La fiesta —pues una comida española de convidados es verdaderamente una fiesta— tuvo lugar en el bello departamento morisco llamado la Sala de las Dos Hermanas; mostrábase la mesa con abundancia y reinaba una jovial concordia en ella, pues aunque los españoles son generalmente sobrios, también es gente alegre cuando celebran un banquete. Por mi parte, encontré cierta novedad participando de un festín en los salones de la Alhambra, y preparado por el representante de uno de sus más renombrados conquistadores; pues el venerable señor conde, aunque de carácter poco belicoso, descendía por línea recta del Gran Capitán don Gonzalo de Córdoba, cuya espada guardaba él cuidadosamente en el archivo de su palacio de Granada.
Terminado el banquete pasaron los convidados al Salón de Embajadores, donde cada uno puso su parte para el regocijo general, luciendo sus habilidades, cantando, improvisando, narrando cuentos maravillosos o bailando a los acordes de este irresistible talismán de la alegría en España: la guitarra.
Pero la vida y el encanto principal de aquella reunión fue la habilidosa Carmencita: representó dos o tres escenas de comedias españolas, mostrando un talento dramático extraordinario; imitó a los más afamados cantantes italianos con singular y feliz parecido y con hermosa voz; imitó también la jerga, bailes y coplas de los gitanos y de los campesinos de los alrededores de Granada, haciendo todo esto con sorprendente facilidad, limpieza, donaire y espontaneidad, fascinando, en una palabra, al auditorio.

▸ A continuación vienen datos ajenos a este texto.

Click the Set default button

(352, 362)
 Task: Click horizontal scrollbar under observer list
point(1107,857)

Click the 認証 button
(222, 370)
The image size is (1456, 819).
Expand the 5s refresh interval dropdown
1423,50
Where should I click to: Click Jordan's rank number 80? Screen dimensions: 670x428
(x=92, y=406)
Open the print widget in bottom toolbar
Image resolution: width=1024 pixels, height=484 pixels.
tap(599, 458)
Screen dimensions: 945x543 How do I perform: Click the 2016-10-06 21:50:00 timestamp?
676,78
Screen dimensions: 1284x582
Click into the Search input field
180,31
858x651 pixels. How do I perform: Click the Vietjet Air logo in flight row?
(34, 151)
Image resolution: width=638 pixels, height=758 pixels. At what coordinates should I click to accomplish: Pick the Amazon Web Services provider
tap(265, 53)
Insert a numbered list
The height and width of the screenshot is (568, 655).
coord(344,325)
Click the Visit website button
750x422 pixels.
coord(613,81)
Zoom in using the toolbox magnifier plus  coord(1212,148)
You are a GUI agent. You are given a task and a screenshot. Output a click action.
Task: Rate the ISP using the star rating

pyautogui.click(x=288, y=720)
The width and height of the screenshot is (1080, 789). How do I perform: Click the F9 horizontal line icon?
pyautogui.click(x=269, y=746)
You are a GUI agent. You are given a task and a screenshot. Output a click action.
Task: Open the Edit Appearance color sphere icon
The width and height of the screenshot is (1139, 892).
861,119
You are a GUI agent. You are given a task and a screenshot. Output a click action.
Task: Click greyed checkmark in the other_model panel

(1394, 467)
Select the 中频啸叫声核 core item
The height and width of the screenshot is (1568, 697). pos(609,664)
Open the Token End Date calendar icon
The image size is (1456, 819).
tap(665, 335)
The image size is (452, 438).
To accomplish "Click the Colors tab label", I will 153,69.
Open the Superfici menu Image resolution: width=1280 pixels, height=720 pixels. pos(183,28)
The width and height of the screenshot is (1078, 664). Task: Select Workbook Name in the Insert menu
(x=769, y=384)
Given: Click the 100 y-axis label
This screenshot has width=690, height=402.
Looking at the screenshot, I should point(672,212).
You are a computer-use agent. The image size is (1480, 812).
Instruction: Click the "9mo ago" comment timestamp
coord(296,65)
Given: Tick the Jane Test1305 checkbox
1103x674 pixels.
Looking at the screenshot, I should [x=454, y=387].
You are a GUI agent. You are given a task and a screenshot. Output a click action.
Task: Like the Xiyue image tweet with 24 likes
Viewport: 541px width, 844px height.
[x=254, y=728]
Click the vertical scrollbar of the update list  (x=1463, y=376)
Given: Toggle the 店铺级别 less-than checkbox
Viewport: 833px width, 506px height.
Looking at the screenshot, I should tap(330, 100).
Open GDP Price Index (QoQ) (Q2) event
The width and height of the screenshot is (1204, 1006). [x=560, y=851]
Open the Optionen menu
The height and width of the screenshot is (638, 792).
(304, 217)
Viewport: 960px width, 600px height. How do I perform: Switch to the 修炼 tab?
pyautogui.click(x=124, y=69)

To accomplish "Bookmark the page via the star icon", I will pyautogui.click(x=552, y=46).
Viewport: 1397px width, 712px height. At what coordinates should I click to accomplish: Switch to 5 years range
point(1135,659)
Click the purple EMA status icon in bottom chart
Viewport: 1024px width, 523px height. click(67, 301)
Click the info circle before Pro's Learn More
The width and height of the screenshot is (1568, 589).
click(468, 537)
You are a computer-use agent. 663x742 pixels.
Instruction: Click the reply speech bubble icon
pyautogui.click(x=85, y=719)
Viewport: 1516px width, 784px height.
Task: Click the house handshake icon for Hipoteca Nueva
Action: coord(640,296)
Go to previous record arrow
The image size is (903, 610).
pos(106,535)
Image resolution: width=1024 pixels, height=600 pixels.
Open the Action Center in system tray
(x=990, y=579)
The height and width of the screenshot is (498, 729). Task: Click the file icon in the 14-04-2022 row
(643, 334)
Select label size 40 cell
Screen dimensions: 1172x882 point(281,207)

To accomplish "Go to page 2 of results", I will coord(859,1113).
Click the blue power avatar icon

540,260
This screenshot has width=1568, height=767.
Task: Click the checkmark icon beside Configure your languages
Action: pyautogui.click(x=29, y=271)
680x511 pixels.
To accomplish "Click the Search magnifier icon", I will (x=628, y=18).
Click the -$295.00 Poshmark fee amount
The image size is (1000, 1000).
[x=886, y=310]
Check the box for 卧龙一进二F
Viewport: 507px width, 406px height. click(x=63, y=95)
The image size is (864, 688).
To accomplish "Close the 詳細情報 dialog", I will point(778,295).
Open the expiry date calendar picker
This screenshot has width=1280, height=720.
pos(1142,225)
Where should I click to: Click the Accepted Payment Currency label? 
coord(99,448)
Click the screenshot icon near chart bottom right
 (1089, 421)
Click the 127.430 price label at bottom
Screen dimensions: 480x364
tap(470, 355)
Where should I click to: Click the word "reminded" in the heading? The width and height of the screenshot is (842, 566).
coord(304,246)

Mas el gran atractivo que tenían sus representaciones resultaba de ejecutarlas sin pretensiones de ninguna clase y dones de su propio talento; y en verdad que sólo acostumbraba a manifestarlos alguna vez que otra como una niña que era y para sólo divertir a su familia. Su espíritu de observación y su discernimiento eran notablemente precoces, pues, pasando su vida en el seno de la familia, no pudo ver sino casualmente y de paso los diversos rasgos y caracteres que imitaba in promptu en momentos de regocijo doméstico como el que estamos citando. Agradaba el ver el cariño y admiración que le tributaban todos los de la casa; nunca se la llamaba, ni aun por los mismos criados, con otro nombre que el de «la Niña», tratamiento que encierra infinita ternura en el lenguaje español.
Nunca pensaré en la Alhambra sin recordar a la amable Carmencita jugando feliz e inocente en sus salones de mármol, bailando al ruido de las moriscas castañuelas o mezclando las argentinas modulaciones de su voz con el murmullo de las fuentes.
Con motivo de esta fiesta se contaron varias curiosas leyendas y amenas tradiciones, algunas de las cuales ya no conservo en la memoria; pero, con todo, transcribiré al lector varias de las que más vivamente me sorprendieron.